Preparation of Compound 2
The crude product from the above filtration was added to a 250mL three-necked flask, and 70mL ethanol and 30mL water were added. And heating the system to 45-50 ℃, stirring for 30min, dropwise adding di-tert-butyl dicarbonate (11g, 0.048mol) and 30% sodium hydroxide solution at controlled temperature, controlling the pH of the system to be 9-10, and carrying out heat preservation reaction for 3 hours after the dropwise addition. The ethanol was recovered under reduced pressure, cooled to room temperature, and filtered to give 11.8g of product in 82% yield.
Example five: in the synthetic route shown in formula 7, carboxylic acid reacts with isobutyl chloroformate to obtain active ester in N-methylmorpholine serving as base, and R is isobutyl carbonate group; the base used to convert compound 29 to compound 30 is potassium hydroxide.
Preparation of Compound 26
Compound 25(19.8g, 0.1mol) was charged into a 500mL three-necked flask, 200mL of methylene chloride was added, and N-methylmorpholine (21.2g, 0.21mol) was added dropwise with cooling in an ice-water bath. Controlling the temperature to be minus 10 to minus 5 ℃, dropwise adding isobutyl chloroformate (20.5g, 0.15mol), preserving the temperature for reaction for 30 minutes after dropwise adding, filtering, and preserving the filtrate at low temperature for later use.
Preparation of Compound 27
250mL of methyl tert-butyl ether and 90mL of diethylene glycol dimethyl ether are added into a 500mL three-necked bottle, methyl nitrosourea (30g, 0.29mol) is added under the cooling of an ice water bath, and the mixture is stirred for 10 minutes and stored at low temperature for standby. A solution of methylnitrosourea and a 30% potassium hydroxide solution (50g, 0.89mol) were passed through a microchannel reactor in a weight ratio of 3:1 to prepare a methyl tert-butyl ether solution of diazomethane.
The solution of the compound 26 and the methyl tert-butyl ether solution of diazomethane are prepared into the diazo compound by a microchannel reactor according to the weight ratio of 1:1, the diazo compound flows into water, the water is slowly heated to 60 ℃, and the reaction is stirred for 1 hour. Standing for layering, concentrating the organic phase under reduced pressure, and directly reacting the residue in the next step.
Preparation of Compound 28
Compound 25(19.8g, 0.1mol) was charged into a 500mL three-necked flask, 200mL of methylene chloride was added, and N-methylmorpholine (21.2g, 0.21mol) was added dropwise with cooling in an ice-water bath. Controlling the temperature to be minus 10 to minus 5 ℃, dropwise adding isobutyl chloroformate (20.5g, 0.15mol), preserving the temperature for reaction for 30 minutes after dropwise adding, filtering, and preserving the filtrate at low temperature for later use.

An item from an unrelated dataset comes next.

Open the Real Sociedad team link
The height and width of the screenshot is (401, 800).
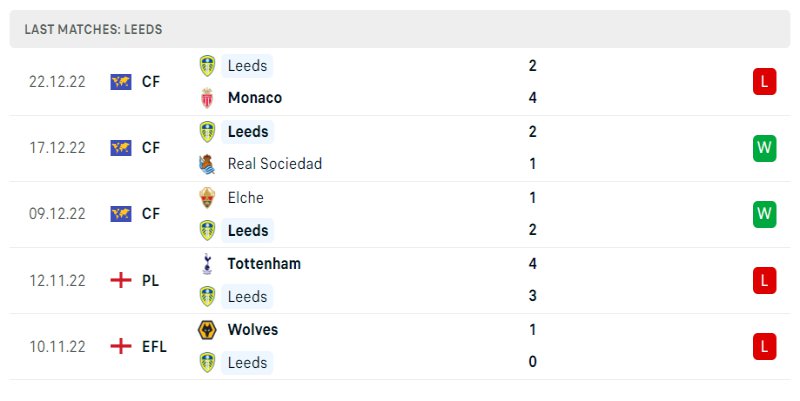click(x=274, y=164)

Preparation of Compound 29
250mL of methyl tert-butyl ether and 90mL of diethylene glycol dimethyl ether are added into a 500mL three-necked bottle, methyl nitrosourea (30g, 0.29mol) is added under the cooling of an ice water bath, and the mixture is stirred for 10 minutes and stored at low temperature for standby. A solution of methylnitrosourea and a 30% potassium hydroxide solution (50g, 0.89mol) were passed through a microchannel reactor in a weight ratio of 3:1 to prepare a methyl tert-butyl ether solution of diazomethane.

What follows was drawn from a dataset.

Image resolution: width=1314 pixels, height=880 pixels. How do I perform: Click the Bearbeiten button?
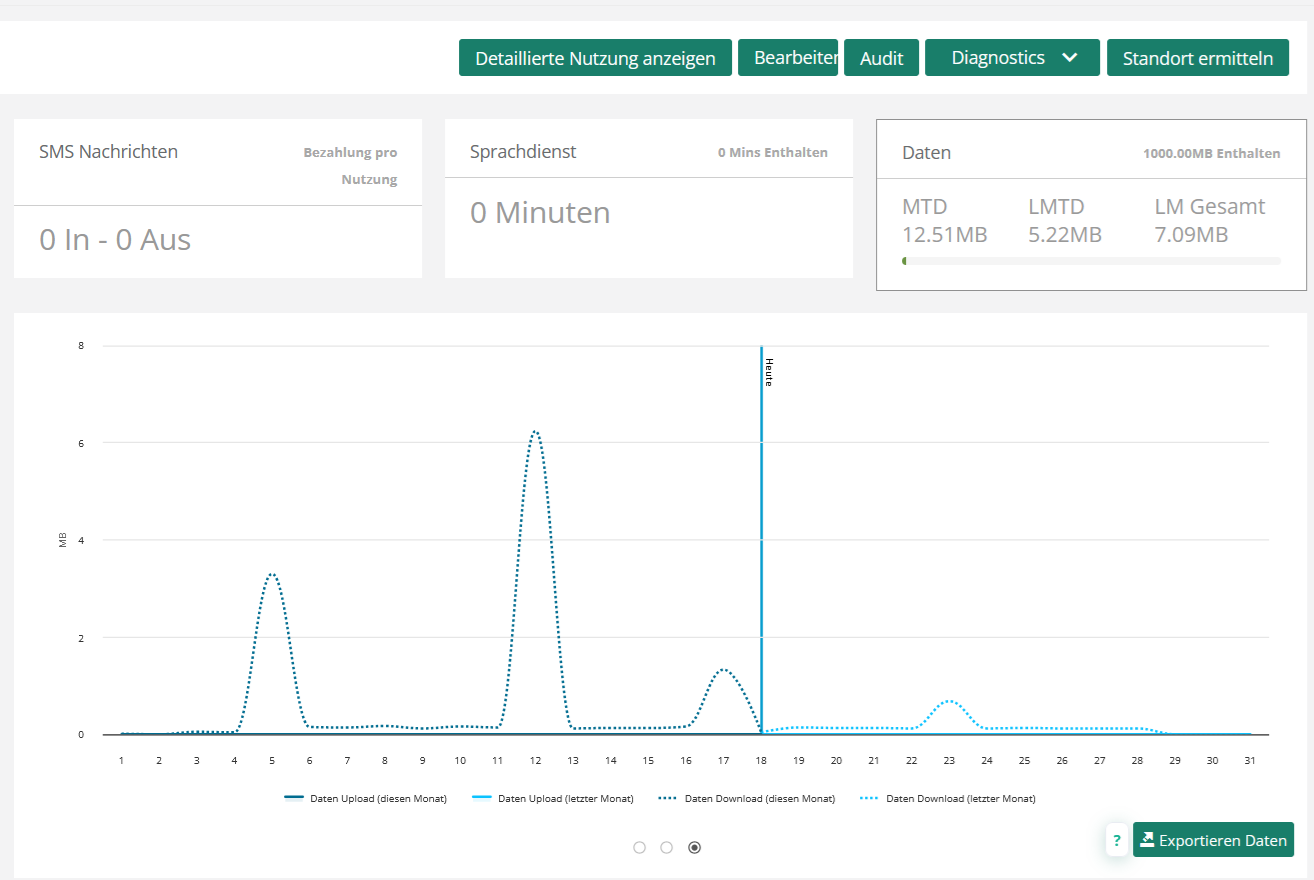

The solution of the compound 28 and the methyl tert-butyl ether solution of diazomethane are prepared into the diazo compound by a microchannel reactor according to the weight ratio of 1:1, the diazo compound flows into hydrochloric acid, and the diazo compound is cooled in ice water bath and stirred for reaction for 1 hour. Standing for layering, concentrating the organic phase under reduced pressure, and directly reacting the residue in the next step.
Preparation of Compound 30
To the above-concentrated residue was added 100mL of water, potassium hydroxide (11.2g, 0.2mol) was added, the mixture was heated to slight boiling, stirred and reacted for 8 hours, the temperature was reduced to room temperature, 200mL of dichloromethane was added for extraction, the organic phase was separated, and after concentration, the mixture was recrystallized from methyl t-butyl ether to obtain compound 30(15.8g, yield 70%).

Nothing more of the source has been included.